= WHAT IS ASKED =
Render each line of the records below as one string in a JSON list, leaving out any blank lines.

= Entries on where items appear =
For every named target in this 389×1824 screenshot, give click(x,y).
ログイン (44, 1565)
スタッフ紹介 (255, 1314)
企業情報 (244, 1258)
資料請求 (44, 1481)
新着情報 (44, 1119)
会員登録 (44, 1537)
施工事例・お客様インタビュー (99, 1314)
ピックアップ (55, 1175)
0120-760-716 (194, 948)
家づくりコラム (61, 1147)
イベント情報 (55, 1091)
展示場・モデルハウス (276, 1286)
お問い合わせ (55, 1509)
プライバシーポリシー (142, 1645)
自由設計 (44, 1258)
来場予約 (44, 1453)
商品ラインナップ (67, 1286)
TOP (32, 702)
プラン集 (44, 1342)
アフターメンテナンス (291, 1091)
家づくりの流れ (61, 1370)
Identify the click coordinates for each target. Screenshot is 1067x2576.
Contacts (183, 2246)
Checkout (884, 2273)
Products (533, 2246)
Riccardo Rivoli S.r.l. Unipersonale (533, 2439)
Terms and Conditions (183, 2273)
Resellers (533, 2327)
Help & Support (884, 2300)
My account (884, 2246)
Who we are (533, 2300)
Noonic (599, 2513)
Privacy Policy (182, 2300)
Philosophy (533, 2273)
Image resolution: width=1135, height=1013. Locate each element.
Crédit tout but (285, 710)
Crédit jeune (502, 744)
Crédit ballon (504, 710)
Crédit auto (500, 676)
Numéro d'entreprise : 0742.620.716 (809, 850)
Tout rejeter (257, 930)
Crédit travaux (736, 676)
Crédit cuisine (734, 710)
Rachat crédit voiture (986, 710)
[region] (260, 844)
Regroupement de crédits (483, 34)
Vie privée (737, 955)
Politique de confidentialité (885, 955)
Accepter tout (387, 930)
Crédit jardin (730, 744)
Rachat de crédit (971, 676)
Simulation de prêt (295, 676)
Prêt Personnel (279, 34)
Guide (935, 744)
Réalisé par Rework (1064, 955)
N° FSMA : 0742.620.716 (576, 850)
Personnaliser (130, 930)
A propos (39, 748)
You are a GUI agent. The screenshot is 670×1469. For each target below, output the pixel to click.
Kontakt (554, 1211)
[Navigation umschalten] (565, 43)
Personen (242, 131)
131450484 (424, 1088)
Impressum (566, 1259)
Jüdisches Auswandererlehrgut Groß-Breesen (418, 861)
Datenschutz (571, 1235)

= REPLY =
[
  "For every named target in this 389×1824 screenshot, give click(x,y).",
  "ログイン (44, 1565)",
  "スタッフ紹介 (255, 1314)",
  "企業情報 (244, 1258)",
  "資料請求 (44, 1481)",
  "新着情報 (44, 1119)",
  "会員登録 (44, 1537)",
  "施工事例・お客様インタビュー (99, 1314)",
  "ピックアップ (55, 1175)",
  "0120-760-716 (194, 948)",
  "家づくりコラム (61, 1147)",
  "イベント情報 (55, 1091)",
  "展示場・モデルハウス (276, 1286)",
  "お問い合わせ (55, 1509)",
  "プライバシーポリシー (142, 1645)",
  "自由設計 (44, 1258)",
  "来場予約 (44, 1453)",
  "商品ラインナップ (67, 1286)",
  "TOP (32, 702)",
  "プラン集 (44, 1342)",
  "アフターメンテナンス (291, 1091)",
  "家づくりの流れ (61, 1370)",
  "Identify the click coordinates for each target. Screenshot is 1067x2576.",
  "Contacts (183, 2246)",
  "Checkout (884, 2273)",
  "Products (533, 2246)",
  "Riccardo Rivoli S.r.l. Unipersonale (533, 2439)",
  "Terms and Conditions (183, 2273)",
  "Resellers (533, 2327)",
  "Help & Support (884, 2300)",
  "My account (884, 2246)",
  "Who we are (533, 2300)",
  "Noonic (599, 2513)",
  "Privacy Policy (182, 2300)",
  "Philosophy (533, 2273)",
  "Image resolution: width=1135, height=1013. Locate each element.",
  "Crédit tout but (285, 710)",
  "Crédit jeune (502, 744)",
  "Crédit ballon (504, 710)",
  "Crédit auto (500, 676)",
  "Numéro d'entreprise : 0742.620.716 (809, 850)",
  "Tout rejeter (257, 930)",
  "Crédit travaux (736, 676)",
  "Crédit cuisine (734, 710)",
  "Rachat crédit voiture (986, 710)",
  "[region] (260, 844)",
  "Regroupement de crédits (483, 34)",
  "Vie privée (737, 955)",
  "Politique de confidentialité (885, 955)",
  "Accepter tout (387, 930)",
  "Crédit jardin (730, 744)",
  "Rachat de crédit (971, 676)",
  "Simulation de prêt (295, 676)",
  "Prêt Personnel (279, 34)",
  "Guide (935, 744)",
  "Réalisé par Rework (1064, 955)",
  "N° FSMA : 0742.620.716 (576, 850)",
  "Personnaliser (130, 930)",
  "A propos (39, 748)",
  "You are a GUI agent. The screenshot is 670×1469. For each target below, output the pixel to click.",
  "Kontakt (554, 1211)",
  "[Navigation umschalten] (565, 43)",
  "Personen (242, 131)",
  "131450484 (424, 1088)",
  "Impressum (566, 1259)",
  "Jüdisches Auswandererlehrgut Groß-Breesen (418, 861)",
  "Datenschutz (571, 1235)"
]